Hi, a few days ago I ordered the AOC G2460PF. Although it is a good monitor with the 144 Hz I feel like the colours are rubbish (on default). I've tried to mess with the settings of the monitor itself to make it better and that has actually improved the quality of the colours BUT, black is just not black on my screen.

This is a video of a youtuber I like on which I noticed it so very well: https://www.youtube.com/watch?v=TVWMmQPnfOI?t=4m9s 

Here is a photo of what I say on my monitor
http://puu.sh/pLFMy/ee75e9a056.jpg (this is poor quality because of my camere this is what I actually see)
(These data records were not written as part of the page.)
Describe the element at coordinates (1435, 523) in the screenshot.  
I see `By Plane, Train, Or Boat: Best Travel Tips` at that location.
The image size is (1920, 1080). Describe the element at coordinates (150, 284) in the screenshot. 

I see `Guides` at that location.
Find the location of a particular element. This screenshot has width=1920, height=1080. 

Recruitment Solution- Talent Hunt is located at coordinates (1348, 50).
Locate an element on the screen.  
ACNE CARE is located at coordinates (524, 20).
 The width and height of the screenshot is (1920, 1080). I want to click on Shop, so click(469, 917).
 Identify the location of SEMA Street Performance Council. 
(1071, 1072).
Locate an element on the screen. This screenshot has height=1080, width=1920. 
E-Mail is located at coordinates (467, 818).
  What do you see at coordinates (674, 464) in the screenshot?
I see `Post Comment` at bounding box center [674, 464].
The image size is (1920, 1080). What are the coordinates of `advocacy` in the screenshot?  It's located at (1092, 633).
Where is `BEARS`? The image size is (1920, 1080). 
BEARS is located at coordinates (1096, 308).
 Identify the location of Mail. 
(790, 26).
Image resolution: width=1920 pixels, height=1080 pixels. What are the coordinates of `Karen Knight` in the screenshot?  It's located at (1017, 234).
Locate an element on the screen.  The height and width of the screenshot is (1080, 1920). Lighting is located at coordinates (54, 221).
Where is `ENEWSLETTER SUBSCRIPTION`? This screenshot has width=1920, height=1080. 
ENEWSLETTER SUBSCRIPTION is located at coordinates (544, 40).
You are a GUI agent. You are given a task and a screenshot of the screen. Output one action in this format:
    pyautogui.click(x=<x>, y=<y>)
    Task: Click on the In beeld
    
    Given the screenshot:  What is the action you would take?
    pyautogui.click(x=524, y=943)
Please help me because if I can't fix this I will send this monitor back and get a refund. Also, I'm not the most technical guy so a video with instructions would be ideal, although every bit of help get appreciated!


----------



## WereBo (Apr 5, 2008)

Hi Morgar :wave:

Here's a Youtube video showing how to calibrate your monitor to your PC (I'm assuming you're using Windows 7, from your OS on the left :wink


----------



## JimE (Apr 16, 2009)

Black is a function of your brightness and contrast, not the actual color adjustments.

The Windows display calibration noted above will get it close. If you have multiple monitors and TV's to justify the cost, you could get an actual calibration tool: https://www.amazon.com/dp/B0055MBQO...olid=5JOFUPAEZFQ0&coliid=I1X299YDN35LCE&psc=1


----------